Yes, except the words are usually pronounced with schwa deletions: bahraa and suntaa.

Btw, welcome to the forum!


----------



## abhatia

Whether बहरा is written in the Roman alphabet as "bahraa" or "baharaa" just depends on the transliteration rules that are adopted. In this case, I think that "a" = अ and "aa" = आ . So "baharaa" = बहरा, and  "bahraa" = बह्रा (the difference is that the ह is पूरा in the former, but आधा in the latter). Similarly, as per the transliteration rules adopted by whoever wrote the she'r in the Roman alphabet, "sunataa" = सुनता, and "suntaa" = सुन्ता .

Thanks for the welcome.


----------



## mundiya

^ The spellings बह्रा and सुन्ता are not considered correct.  By schwa deletion, I mean deleting the short "a" sound in terminal positions or medially in words with more than one syllable.  Therefore, बहरा becomes bahraa, and सुनता becomes suntaa.  Granted, everyone doesn't delete the short "a" sound, and there is a chance you may not.  You can read about the schwa deletion phenomenon here.


----------



## Dib

mundiya, you are right, but you are confusing two things. abhatia said:



abhatia said:


> Whether बहरा is written in the Roman alphabet as "bahraa" or "baharaa" just depends on the transliteration rules that are adopted. In this case, I think that "a" = अ and "aa" = आ . So "baharaa" = बहरा, and  "bahraa" = बह्रा (the difference is that the ह is पूरा in the former, but आधा in the latter). Similarly, as per the transliteration rules adopted by whoever wrote the she'r in the Roman alphabet, "sunataa" = सुनता, and "suntaa" = सुन्ता .

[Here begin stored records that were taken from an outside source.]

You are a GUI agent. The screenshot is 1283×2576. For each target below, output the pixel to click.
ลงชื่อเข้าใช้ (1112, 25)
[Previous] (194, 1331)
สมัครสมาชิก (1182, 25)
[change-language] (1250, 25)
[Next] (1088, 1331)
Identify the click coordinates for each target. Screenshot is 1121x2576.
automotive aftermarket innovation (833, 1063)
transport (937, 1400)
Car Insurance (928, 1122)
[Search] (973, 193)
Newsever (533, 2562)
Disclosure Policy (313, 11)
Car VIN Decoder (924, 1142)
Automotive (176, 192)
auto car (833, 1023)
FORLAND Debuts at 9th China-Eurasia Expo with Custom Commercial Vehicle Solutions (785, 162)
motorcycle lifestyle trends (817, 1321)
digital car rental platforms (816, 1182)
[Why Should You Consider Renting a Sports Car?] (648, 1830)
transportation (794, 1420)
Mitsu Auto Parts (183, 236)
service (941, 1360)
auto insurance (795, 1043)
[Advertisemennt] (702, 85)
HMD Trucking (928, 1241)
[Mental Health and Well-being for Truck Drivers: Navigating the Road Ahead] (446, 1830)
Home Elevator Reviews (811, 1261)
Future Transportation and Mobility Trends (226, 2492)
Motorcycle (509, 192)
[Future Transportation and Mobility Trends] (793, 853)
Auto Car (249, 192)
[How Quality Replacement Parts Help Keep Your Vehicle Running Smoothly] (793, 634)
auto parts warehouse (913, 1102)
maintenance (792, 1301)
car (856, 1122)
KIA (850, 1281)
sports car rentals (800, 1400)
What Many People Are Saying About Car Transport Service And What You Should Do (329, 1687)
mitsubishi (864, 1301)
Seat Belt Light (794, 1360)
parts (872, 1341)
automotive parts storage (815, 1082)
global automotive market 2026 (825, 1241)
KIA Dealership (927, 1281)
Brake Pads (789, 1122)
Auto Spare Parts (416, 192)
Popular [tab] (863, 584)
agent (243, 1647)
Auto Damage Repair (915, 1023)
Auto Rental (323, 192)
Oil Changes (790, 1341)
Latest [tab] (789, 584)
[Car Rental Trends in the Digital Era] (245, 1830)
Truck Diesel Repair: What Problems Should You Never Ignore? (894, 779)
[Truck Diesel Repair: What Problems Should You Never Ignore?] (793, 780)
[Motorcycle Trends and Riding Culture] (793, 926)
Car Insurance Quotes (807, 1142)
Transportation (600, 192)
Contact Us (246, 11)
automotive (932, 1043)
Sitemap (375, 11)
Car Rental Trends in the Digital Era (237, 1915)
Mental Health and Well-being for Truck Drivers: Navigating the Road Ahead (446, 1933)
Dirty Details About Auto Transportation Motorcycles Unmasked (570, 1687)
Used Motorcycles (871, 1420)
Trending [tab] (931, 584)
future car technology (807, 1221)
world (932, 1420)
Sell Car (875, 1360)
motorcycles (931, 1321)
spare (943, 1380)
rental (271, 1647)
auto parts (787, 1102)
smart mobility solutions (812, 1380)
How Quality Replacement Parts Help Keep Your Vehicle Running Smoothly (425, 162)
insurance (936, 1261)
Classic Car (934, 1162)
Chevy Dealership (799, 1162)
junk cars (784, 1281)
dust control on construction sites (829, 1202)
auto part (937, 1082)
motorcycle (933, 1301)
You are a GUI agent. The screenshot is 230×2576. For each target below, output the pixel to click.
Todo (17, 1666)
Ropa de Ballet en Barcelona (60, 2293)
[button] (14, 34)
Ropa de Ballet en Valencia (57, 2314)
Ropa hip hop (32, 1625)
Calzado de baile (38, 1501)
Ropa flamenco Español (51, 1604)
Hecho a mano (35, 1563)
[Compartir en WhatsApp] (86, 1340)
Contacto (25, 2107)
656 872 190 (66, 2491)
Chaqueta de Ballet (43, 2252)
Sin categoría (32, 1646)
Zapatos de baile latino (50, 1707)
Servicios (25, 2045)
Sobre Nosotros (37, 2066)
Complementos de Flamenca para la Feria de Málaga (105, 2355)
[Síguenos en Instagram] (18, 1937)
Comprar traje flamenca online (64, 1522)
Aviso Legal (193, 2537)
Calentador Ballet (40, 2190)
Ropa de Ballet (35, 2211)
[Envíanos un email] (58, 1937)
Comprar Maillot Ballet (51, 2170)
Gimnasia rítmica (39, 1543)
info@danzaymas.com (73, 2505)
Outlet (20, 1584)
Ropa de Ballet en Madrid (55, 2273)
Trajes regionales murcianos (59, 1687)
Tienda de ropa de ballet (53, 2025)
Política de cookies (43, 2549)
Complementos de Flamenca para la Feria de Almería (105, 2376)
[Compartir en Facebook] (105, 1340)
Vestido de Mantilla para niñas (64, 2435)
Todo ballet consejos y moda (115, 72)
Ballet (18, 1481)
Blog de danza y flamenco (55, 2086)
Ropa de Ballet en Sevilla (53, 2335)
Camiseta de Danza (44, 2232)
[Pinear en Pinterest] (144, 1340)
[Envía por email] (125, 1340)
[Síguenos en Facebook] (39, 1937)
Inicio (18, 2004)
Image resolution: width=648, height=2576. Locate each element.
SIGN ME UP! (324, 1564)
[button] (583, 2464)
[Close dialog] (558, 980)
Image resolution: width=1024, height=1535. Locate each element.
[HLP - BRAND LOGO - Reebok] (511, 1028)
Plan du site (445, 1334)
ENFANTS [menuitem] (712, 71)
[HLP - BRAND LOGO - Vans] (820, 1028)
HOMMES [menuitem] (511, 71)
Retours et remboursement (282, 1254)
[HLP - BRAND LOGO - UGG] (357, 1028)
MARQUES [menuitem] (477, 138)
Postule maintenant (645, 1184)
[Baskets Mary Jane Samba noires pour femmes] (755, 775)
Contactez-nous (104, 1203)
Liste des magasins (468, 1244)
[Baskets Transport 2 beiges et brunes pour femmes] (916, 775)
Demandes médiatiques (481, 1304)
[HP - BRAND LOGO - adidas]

And s/he is perfectly right as far as transliteration of Hindi spelling is concerned. What you are talking about is transcription of the Hindi speech. Hindi spelling and speech are very close to each other, but they do not match 100%. This is one of those cases, and hence the discrepancy. Since this forum has no clear-cut rule about preference between transliteration and transcription (I prefer the second, as do you apparently; but others prefer the first, e.g. Qureshpor), I guess we just have to live with it.


----------